Over the last six months I have learned a lot about being a father. Most of the time it's total bliss, but let's get real: there are plenty of occasions (most of which happen between 2 and 6 a.m.) that I've wanted to bash my face against the wall while screaming "why" to the heavens. So, in order to save you other new fathers a little sanity, some time, and from ruining your wife's internal decorating, I have compiled a list of "Nevers" -- things not to do from lessons I've learned the hard way.
Never try to attach a baby up to the mother's breast in the middle of the night without letting the sleeping woman know first, especially if she's been having recurring dreams of being abducted by men in a black van.
Never tell the mother that her baby is hungry -- of course she knows -- she just doesn't like to be told this. And despite how pure your motives really are, she will always assume that you are trying to pawn off the hysterically crying infant.
Never assume that the diaper is just wet, and never, ever use your finger to try and prove to the mother that you're right.
Never fall asleep with your face anywhere near your sleeping baby's feet, especially if you wear glasses.
Never play superman with your baby just after a feeding session. No matter how pure their guts may be, getting a milk shower is never a pleasant experience.

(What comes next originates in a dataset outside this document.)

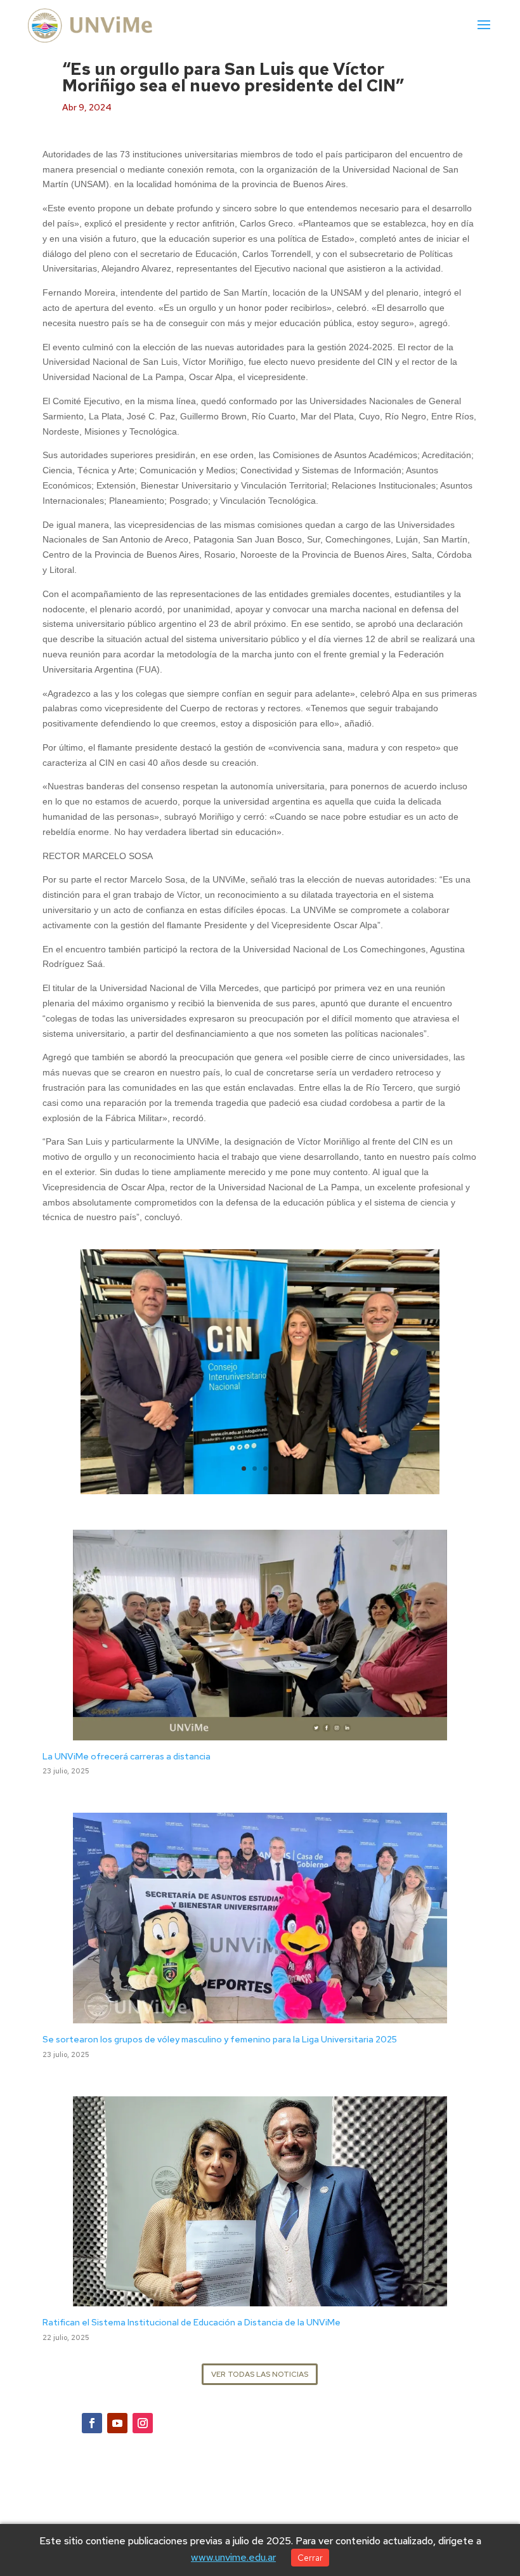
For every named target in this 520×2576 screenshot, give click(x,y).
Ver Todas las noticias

Never assume your child is ever really sleeping…ever.
Never give in to the curious notion to try breast milk. But if you have to, wait until it's conveniently sitting on the counter in a bottle, and you are alone. And never ask to have some directly from the source.
Never assume that babies know when they are naked.

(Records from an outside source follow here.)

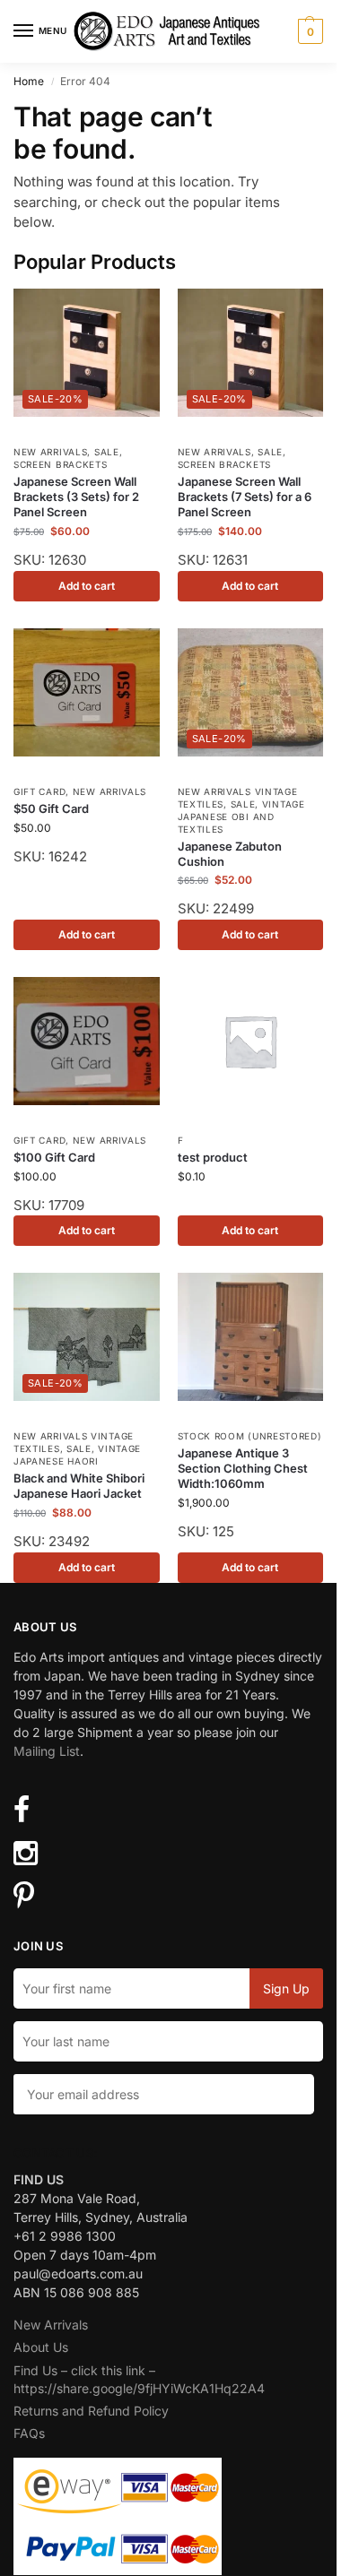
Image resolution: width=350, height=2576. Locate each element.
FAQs (29, 2433)
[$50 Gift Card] (86, 692)
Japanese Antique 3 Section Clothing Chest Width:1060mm (243, 1468)
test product (213, 1157)
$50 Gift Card (51, 808)
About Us (40, 2347)
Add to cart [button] (86, 585)
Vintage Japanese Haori (77, 1454)
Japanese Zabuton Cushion (230, 854)
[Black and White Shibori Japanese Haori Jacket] (86, 1337)
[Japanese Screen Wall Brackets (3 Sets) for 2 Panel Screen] (86, 353)
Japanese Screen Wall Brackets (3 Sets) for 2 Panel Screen (76, 496)
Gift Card (39, 791)
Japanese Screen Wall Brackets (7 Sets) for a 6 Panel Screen (244, 496)
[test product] (251, 1041)
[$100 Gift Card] (86, 1041)
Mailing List (46, 1751)
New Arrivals (50, 451)
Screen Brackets (60, 464)
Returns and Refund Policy (91, 2410)
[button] (308, 31)
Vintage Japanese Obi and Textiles (241, 816)
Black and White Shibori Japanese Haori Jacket (78, 1485)
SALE (106, 451)
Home (28, 81)
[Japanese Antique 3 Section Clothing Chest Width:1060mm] (251, 1337)
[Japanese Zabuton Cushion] (251, 692)
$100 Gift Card (54, 1157)
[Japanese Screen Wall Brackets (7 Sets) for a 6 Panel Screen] (251, 353)
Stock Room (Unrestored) (250, 1436)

Never let your child fall asleep anywhere in your house, naked.
Never panic when your baby has an explosive blowout at the mall. And resist the urge to hold the poor child out at arm's length while speed walking, aimlessly, and demanding that random strangers tell you where the family restrooms are.
Never assume your wife will ever want to be intimate with you ever again, especially after the scene you caused at the mall.

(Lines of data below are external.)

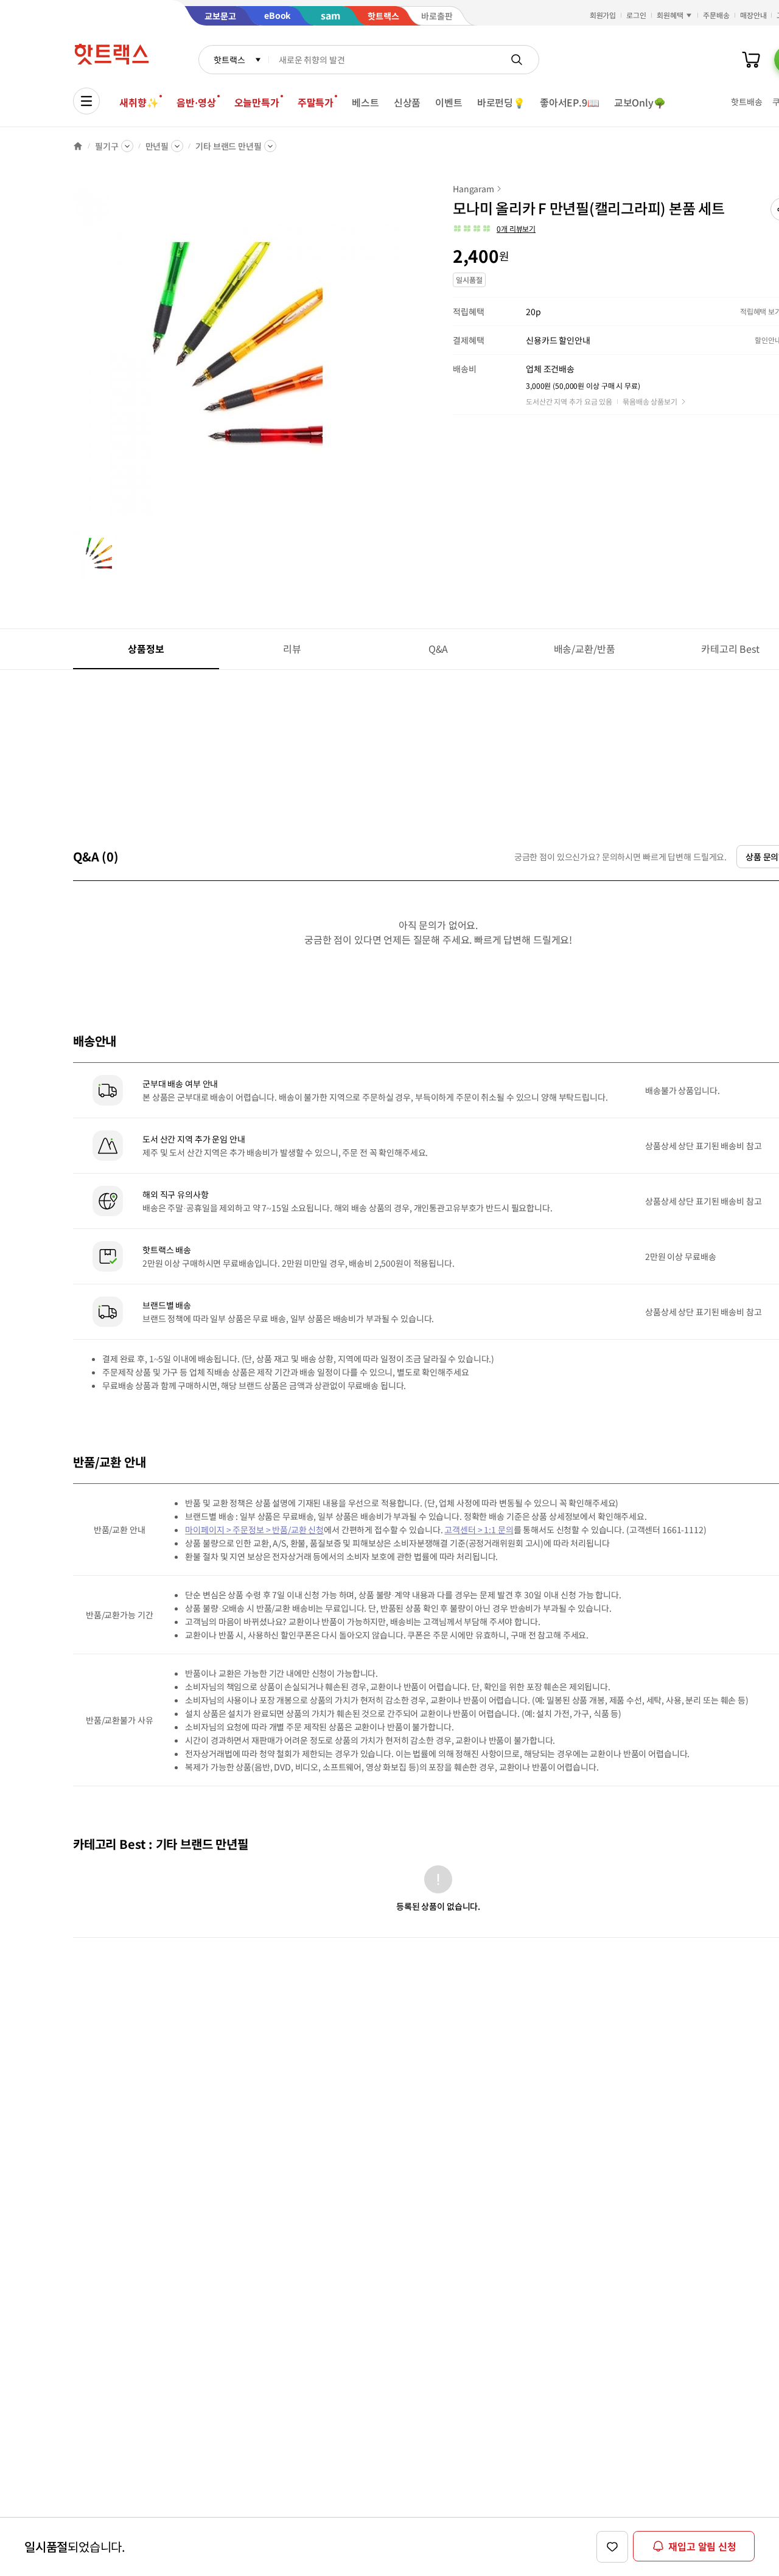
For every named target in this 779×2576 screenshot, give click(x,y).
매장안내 (753, 15)
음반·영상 (195, 102)
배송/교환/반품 (584, 648)
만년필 (157, 146)
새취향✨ (138, 102)
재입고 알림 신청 (702, 2546)
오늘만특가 (256, 102)
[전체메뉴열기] (86, 101)
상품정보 (146, 648)
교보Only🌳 (640, 102)
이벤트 (449, 102)
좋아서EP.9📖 (569, 102)
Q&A (438, 648)
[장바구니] (751, 60)
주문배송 (716, 15)
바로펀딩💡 (501, 102)
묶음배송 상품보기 (650, 401)
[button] (494, 228)
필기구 (107, 146)
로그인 (636, 15)
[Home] (78, 146)
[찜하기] (612, 2547)
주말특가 (316, 102)
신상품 (407, 102)
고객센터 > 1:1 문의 (478, 1529)
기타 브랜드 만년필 (228, 146)
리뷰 (292, 648)
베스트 (365, 102)
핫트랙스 (229, 60)
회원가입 (603, 15)
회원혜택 (670, 15)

Never post anything online that has to do with the mother/ baby without having her, and all her friends, approval first. And it's not okay for men to post cute nay-nay pictures of the baby learning how to splash in the sink, only girls can do that.
Never let your baby taste the lemon in your water at a fancy restaurant.
Never assume that the older couple sitting next to you in that restaurant doesn't mind that your baby is throwing food at them because it's so cute.
Never tell your wife that you wrote an article on what never to do when it comes to being a Father. She will critique it forever, and you will never get it back.